Well, this feels pretty debilitating — the sadness of no sugar. Even with the sun shining, my outlook is gray and drippy, far more suited to “mixed winter precipitation” than to blue skies.
I think this is because sugar, in this year of moving from one state to another, has become my all. My pacifier, what I look forward to to get through the day, what cheers me up, gives me energy (momentarily), handles my feelings.
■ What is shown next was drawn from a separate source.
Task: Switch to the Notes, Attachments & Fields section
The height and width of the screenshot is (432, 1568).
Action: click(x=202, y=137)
Now I have to think them through.
I think I’ll begin by chatting with my inner Sadness, Sadness was one of the five emotions of the main character in Pixar’s “Inside Out,” a brilliant, animated movie, way too sophisticated for most, including me the first time I watched.
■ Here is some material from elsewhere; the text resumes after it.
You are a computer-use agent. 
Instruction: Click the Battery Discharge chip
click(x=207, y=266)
I need to tell this little blue girl inside that it’s going to be OK, that I appreciate her expressing my sadness when it’s appropriate, but she might occasionally let out Joy for a little airing as well. They might share the stage. That really all sugar was doing for both of them (and me) was putting them in a food coma, upping inflammation and brain fog.
It’s OK to be me, a horrendously difficult lesson to learn at 77 years of age. And while I’m trying to let go of anger at inadequate parenting, I must still note that I was loved when I did well, when my grades were high or my piano-playing, amazing. Never just because.
It’s OK to be me, no matter what my shape, my finances or my state of physical fitness. That I’m a person that some people like (and some people don’t) no matter what I weigh. That I’m getting rid of sugar so I can feel better, not to please someone else. That once I get some kind of handle on sweet, I can move onto to something else, like my nightly glass of wine on weekends only.
I’m also learning to say “This is too much. Beyond my emotional band width right now, overwhelming.” That’s part of the anxiety that comes, for me, with depression. I start hyperventilating. Everything seems more than I can handle. I eat a pound of chocolate.
But, that’s OK, too (not the chocolate). In fact, I canceled two things yesterday just because of those reasons. “I can’t right now.” Now I have to call my long-time friend K. and tell her I’m sorry for all the times I got huffy with her because she couldn’t handle doing something. I get it now.
Take it easy on yourself and have the peaceful-est holiday ever.